Sometimes, when we’re facing significant concerns or worries, we become so consumed by them that we find ourselves in desperate need of a mental break.

At times like this, we may end up defaulting to activities that are ultimately not very satisfying or replenishing, such as scrolling through our social media feeds or playing video games much longer than we intended.  Often, mental breaks such as these do not necessarily refresh or recharge us for coming back to effectively dealing with our problems. In fact, they may sometimes leave us feeling more drained and exhausted than before, not less.
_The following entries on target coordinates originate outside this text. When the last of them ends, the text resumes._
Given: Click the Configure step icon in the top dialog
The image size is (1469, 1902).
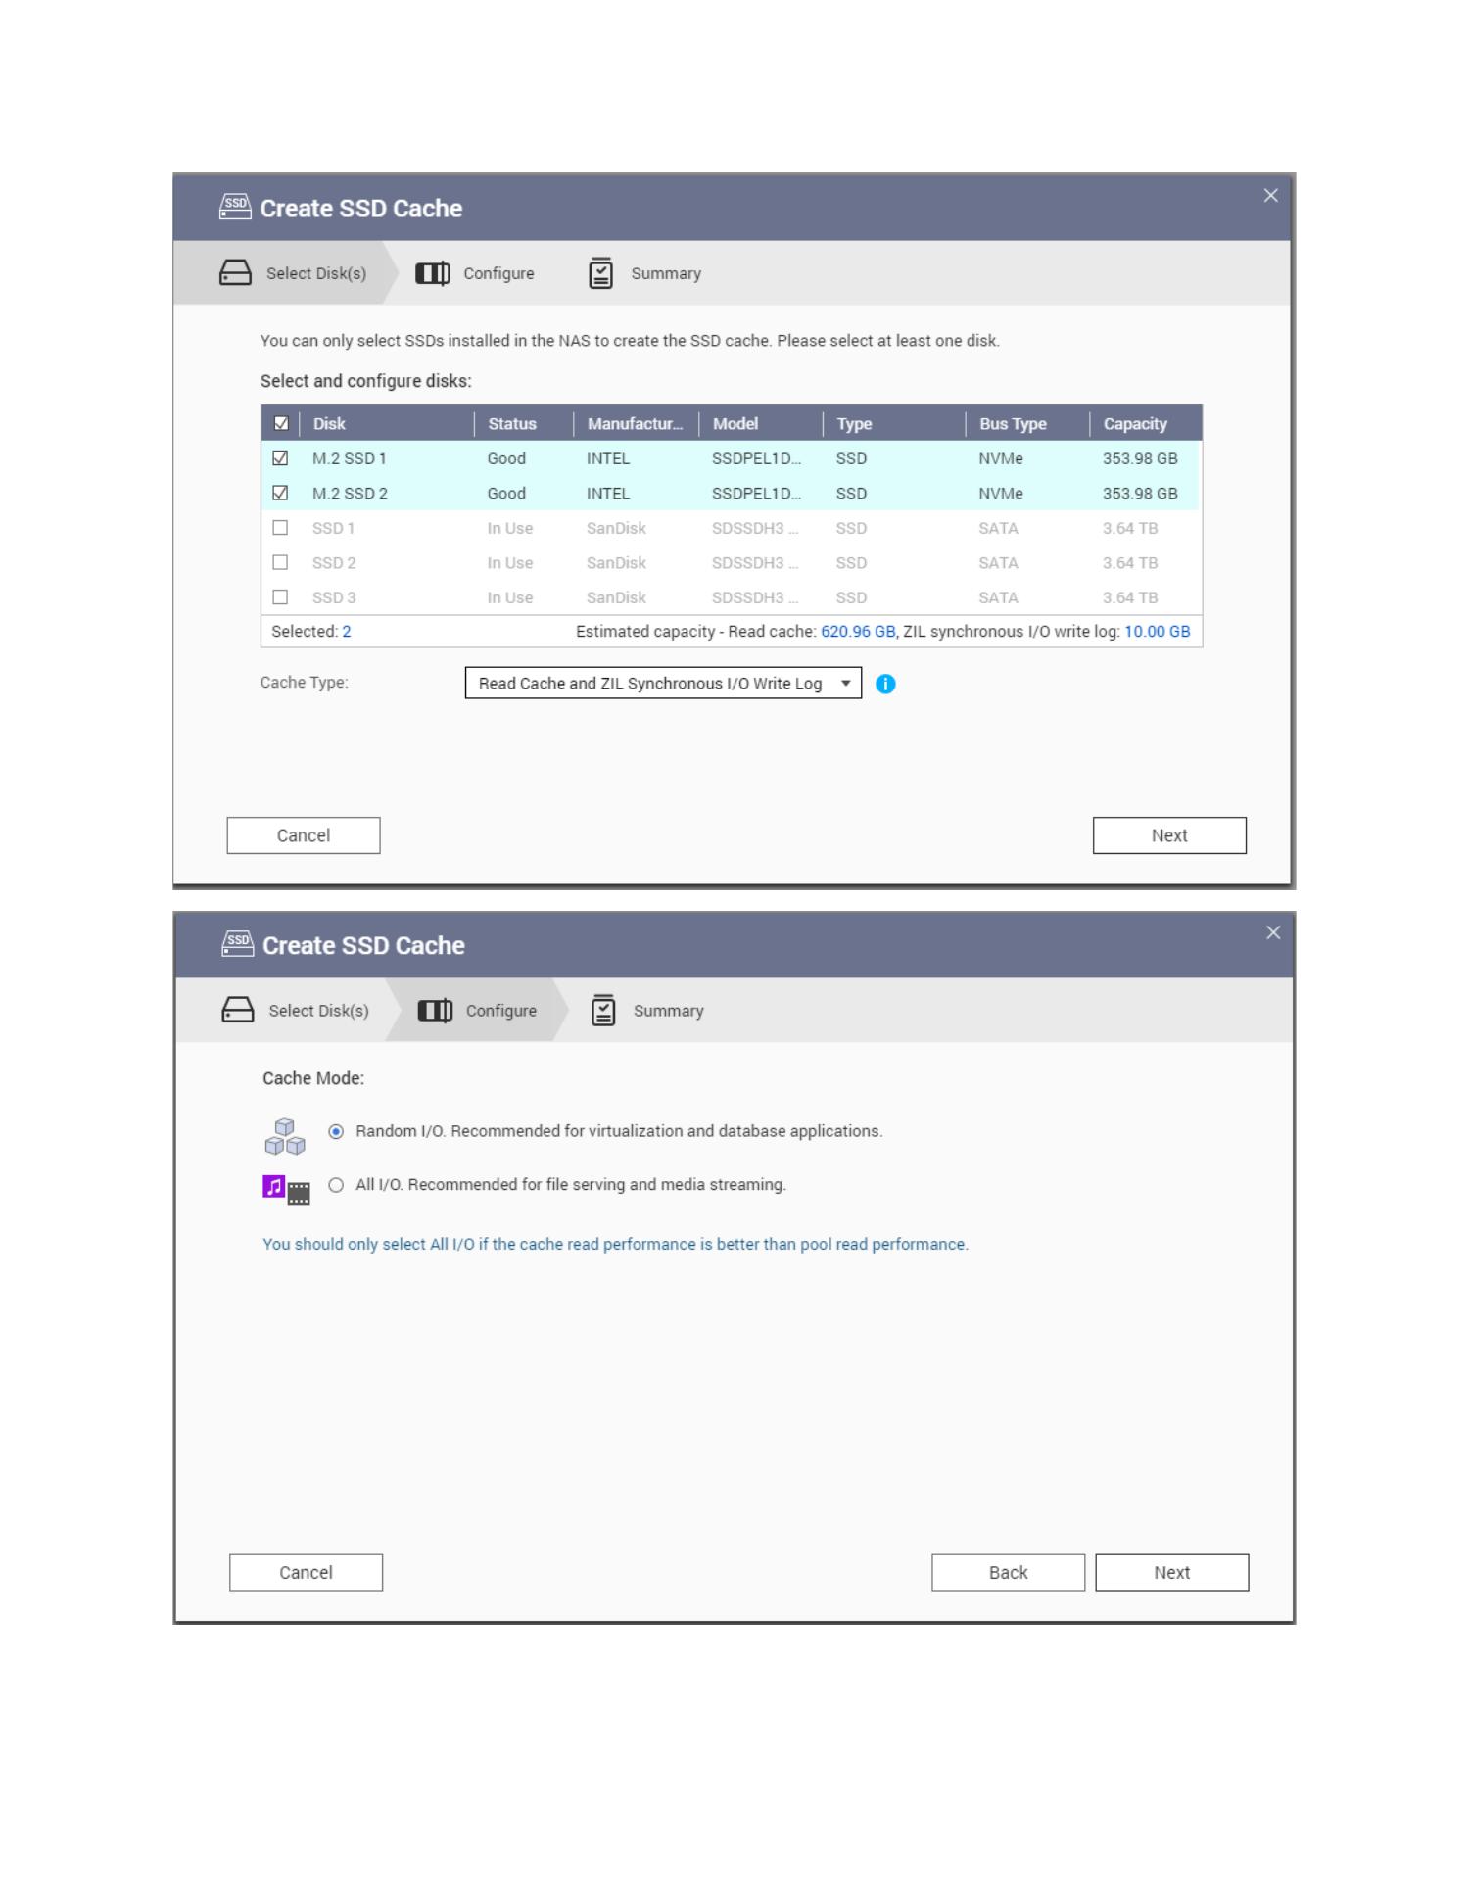Looking at the screenshot, I should pyautogui.click(x=432, y=273).
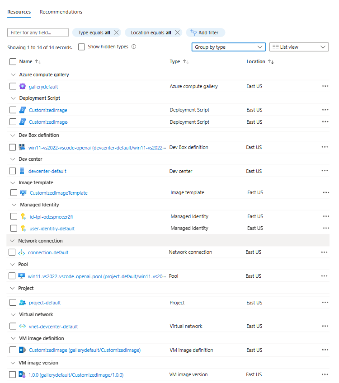Open the List view dropdown
This screenshot has width=339, height=383.
point(299,47)
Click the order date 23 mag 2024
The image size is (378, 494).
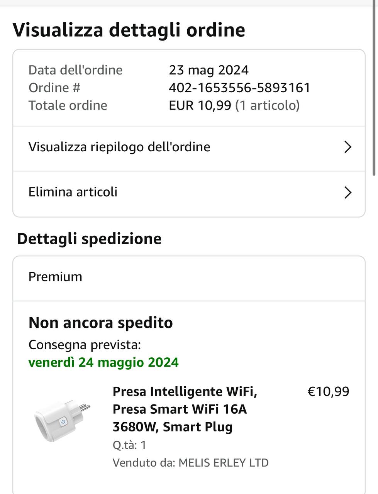pyautogui.click(x=208, y=70)
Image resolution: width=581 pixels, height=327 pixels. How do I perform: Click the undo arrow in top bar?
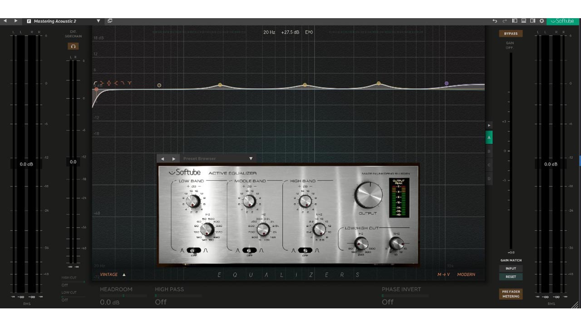[x=495, y=21]
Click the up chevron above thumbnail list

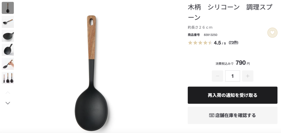(8, 93)
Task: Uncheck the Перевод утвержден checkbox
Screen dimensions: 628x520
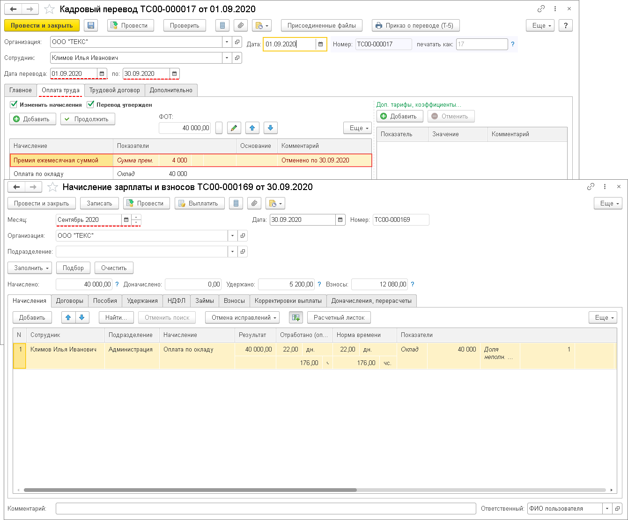Action: point(91,105)
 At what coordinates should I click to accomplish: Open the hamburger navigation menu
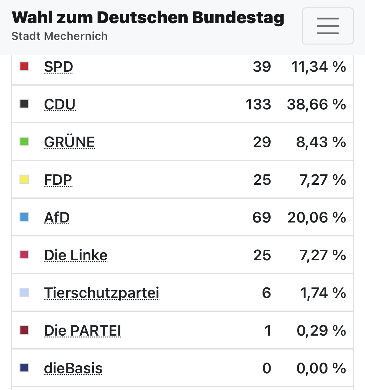coord(328,26)
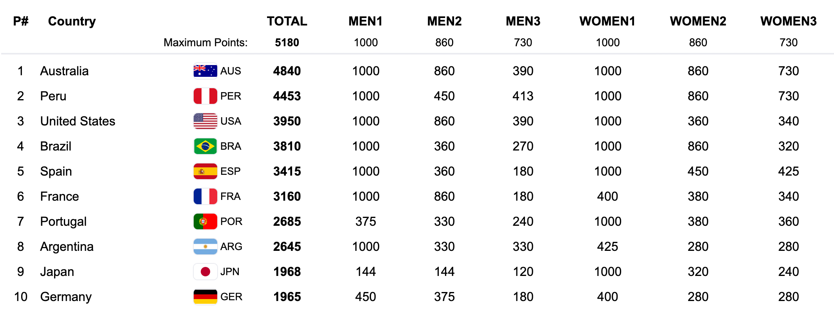
Task: Click the Peru flag icon
Action: tap(205, 96)
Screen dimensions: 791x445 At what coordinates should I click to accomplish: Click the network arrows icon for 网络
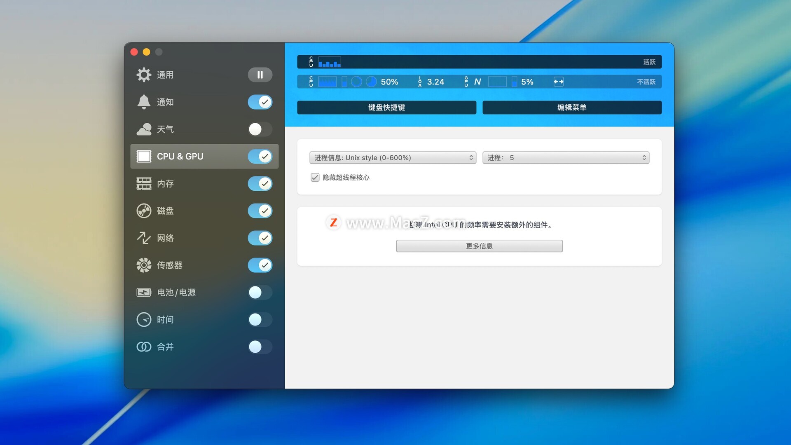pyautogui.click(x=144, y=238)
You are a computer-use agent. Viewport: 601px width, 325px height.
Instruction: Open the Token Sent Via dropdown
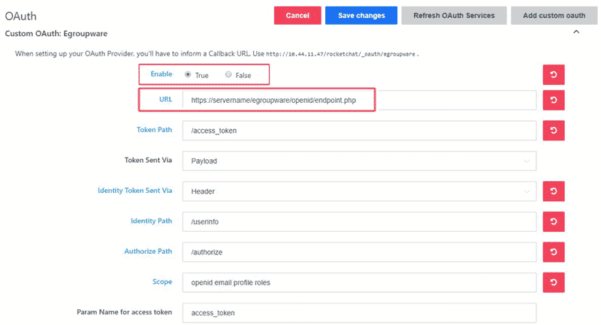point(359,161)
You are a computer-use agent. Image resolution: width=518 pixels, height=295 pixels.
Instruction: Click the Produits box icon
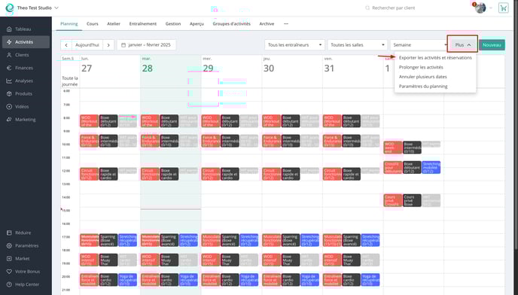click(9, 93)
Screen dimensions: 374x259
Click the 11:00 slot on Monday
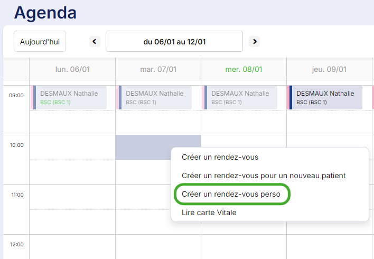pos(72,197)
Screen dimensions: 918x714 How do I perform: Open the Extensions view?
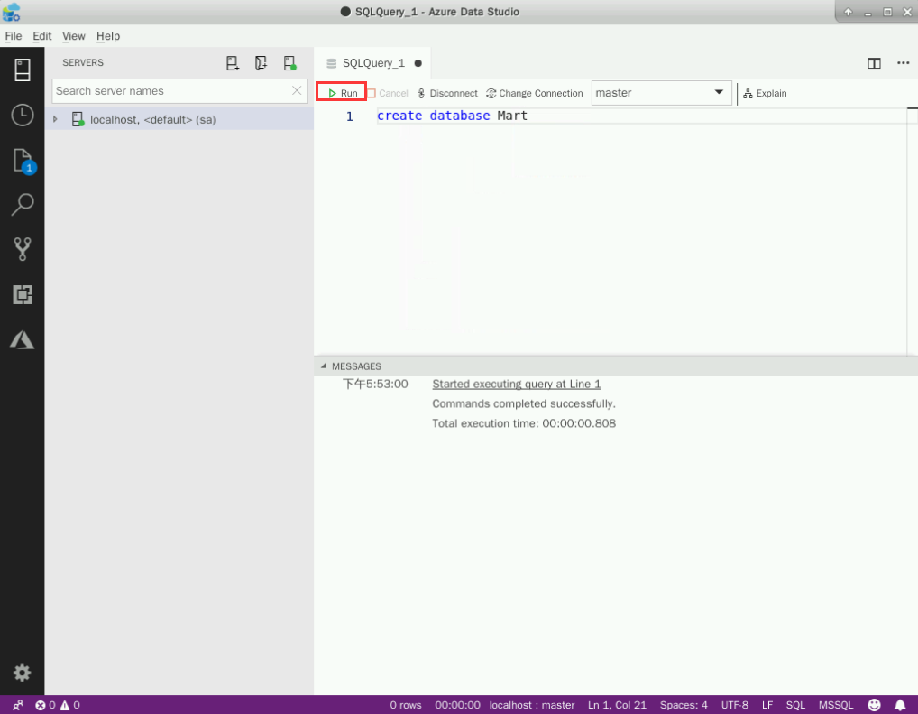point(22,294)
With that said, I’m curious: what might a real brain break look like for you during challenging times? What activities would allow you to set aside your concerns and worries for a time to engage in something you find enjoyable that focuses and replenishes your mental energy?  What activities might give you a much-needed sense of control in driving something solvable to the finish line? Here are a few possibilities to consider:

How about learning to solve a Rubik’s Cube, building a jigsaw puzzle, driving through a crossword puzzle, creating art with a paint-by-numbers kit, or diving into a cross-stitch project? What other possibilities come to mind?

Let’s take a closer look at how one of these brain break activities made all the difference for one individual. One young man I know who experienced a devastating personal tragedy had so much to process mentally and emotionally that he could hardly give his brain a break. It was a real struggle for him until a good friend gave him a Rubik’s Cube, challenging him to solve it.  

The young man said that playing with the Rubik’s Cube was just the escape he needed at times, a real lifesaver. Working to solve it demanded his full attention. It allowed him a reprieve from some nearly inescapable heartache, pain, and worries and helped him to come back to his challenges, feeling a bit better and with more energy and focus.   

When you think of the challenges you may be currently facing, and your need to sometimes take a break from it all, what activities might work best for you? Brainstorm a list of possible brain breaks, and then add those brain breaks to your self-care toolkit, so they’ll be there for you when you need them. Take care of yourself. You’re likely to feel better if you do.